Appellant was convicted of operating a motor vehicle during a period for which his operator’s permit had been revoked. His chief contention on this appeal is that his permit had been invalidly revoked.

From the evidence it appears that on May 27, 1958, appellant was served with notice of revocation of his permit because of accumulation of points under the Point System. 1 Within the time allowed he filed application for hearing. The record is confusing as to what followed. Attempts were made to notify appellant of a hearing date, but it is apparent that no hearing was had, and on August 7, 1958, appellant was personally served with an official order of revocation. The order notified him that at his request the order was subject to review by the Director of Motor Vehicles within five days from receipt of the order. No such request was made, but on November 28, 1958, appellant filed application for a hearing. This application was rejected on December 3, 1958. On January 31, 1959, appellant was arrested and charged with driving on a revoked permit.

It is appellant’s contention that because he was never afforded a hearing on the revocation, the revocation order was invalid and consequently his conviction cannot stand.

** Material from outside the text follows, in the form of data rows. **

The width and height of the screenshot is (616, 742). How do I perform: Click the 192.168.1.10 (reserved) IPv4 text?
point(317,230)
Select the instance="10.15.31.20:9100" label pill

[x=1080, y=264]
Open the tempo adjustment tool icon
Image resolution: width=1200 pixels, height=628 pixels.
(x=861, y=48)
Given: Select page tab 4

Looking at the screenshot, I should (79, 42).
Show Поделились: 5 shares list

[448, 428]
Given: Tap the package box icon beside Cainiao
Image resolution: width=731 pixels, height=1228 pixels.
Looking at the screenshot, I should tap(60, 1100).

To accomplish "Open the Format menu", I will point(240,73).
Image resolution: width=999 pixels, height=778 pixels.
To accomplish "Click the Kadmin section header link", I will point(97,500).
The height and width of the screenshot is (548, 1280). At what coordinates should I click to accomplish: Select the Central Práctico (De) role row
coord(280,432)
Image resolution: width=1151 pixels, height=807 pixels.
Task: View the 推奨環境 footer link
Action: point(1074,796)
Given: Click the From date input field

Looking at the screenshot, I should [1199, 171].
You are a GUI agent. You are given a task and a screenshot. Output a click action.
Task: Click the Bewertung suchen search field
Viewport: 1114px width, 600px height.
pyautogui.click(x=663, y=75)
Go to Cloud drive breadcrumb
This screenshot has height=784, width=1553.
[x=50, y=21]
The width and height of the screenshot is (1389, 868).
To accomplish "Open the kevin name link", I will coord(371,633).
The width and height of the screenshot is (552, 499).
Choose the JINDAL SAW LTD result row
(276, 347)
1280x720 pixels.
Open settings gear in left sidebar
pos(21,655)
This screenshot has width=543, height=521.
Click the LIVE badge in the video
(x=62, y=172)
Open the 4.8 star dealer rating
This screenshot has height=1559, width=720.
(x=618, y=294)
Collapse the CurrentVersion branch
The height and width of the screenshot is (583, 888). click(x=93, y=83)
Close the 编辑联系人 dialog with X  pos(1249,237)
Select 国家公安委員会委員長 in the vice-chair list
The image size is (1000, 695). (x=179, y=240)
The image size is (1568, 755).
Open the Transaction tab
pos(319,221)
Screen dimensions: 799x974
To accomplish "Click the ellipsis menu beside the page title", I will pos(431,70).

As we view the case, appellant when charged in Traffic Court sought to make a collateral attack on the order of the Director of Motor Vehicles, and this cannot be done. The Traffic Court is not *363 empowered to review the orders of the Director of Motor Vehicles. Other methods are provided for such review. Appellant’s permit had been revoked and he was aware of the revocation. If he felt there was some invalidity in the proceeding he should have taken the steps provided by law to correct it. He had no right to continue to operate a vehicle until apprehended and then make a belated attack on the revocation order. His permit had been revoked, he continued to drive, and was properly convicted. Cf. Commonwealth v. Ungar, 190 Pa.Super. 43, 151 A.2d 782.

Affirmed

1

. The operation of the Point System and the procedure for appealing an order of suspension or revocation are discussed in some detail in Chappelle v. Board of Commissioners, D.C.Mun.App., 110 A.2d 697, and Ritch v. Director of Vehicles and Traffic, D.C.Mun.App., 124 A.2d 301.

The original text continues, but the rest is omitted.